To ensure that pages load quickly, only return the minimum data required for the page. Also, be aware that all data returned from the controllers will be visible client-side, so be sure to omit sensitive information.

Root template data

There are situations where you may want to access your prop data in your application's root Blade template. For example, you may want to add a meta description tag, Twitter card meta tags, or Facebook Open Graph meta tags. You can access this data via the $page variable.

<meta name="twitter:title" content="{{ $page['props']['event']->title }}">

Sometimes you may even want to provide data to the root template that will not be sent to your JavaScript page / component. This can be accomplished by invoking the withViewData method.

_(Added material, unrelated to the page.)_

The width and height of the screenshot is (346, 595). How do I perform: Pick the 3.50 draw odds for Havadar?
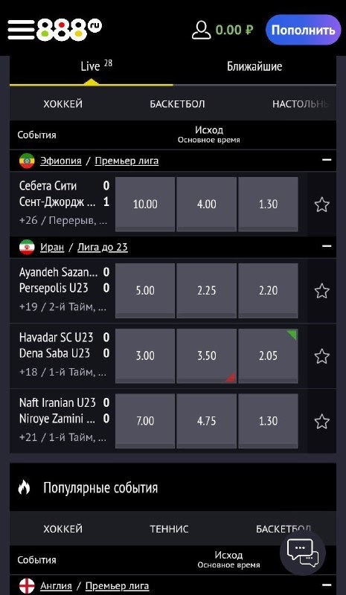pos(207,356)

return Inertia::render('Event', ['event' => $event])
    ->withViewData(['meta' => $event->meta]);

After invoking the withViewData method, you can access the defined data as you would typically access a Blade template variable.

<meta name="description" content="{{ $meta }}">

Maximum response size

To enable client-side history navigation, all Inertia server responses are stored in the browser's history state. However, keep in mind that some browsers impose a size limit on how much data can be saved within the history state.

For example, Firefox has a size limit of 640k characters and throws a NS_ERROR_ILLEGAL_VALUE error if you exceed this limit. Typically, this is much more data than you'll ever practically need when building applications.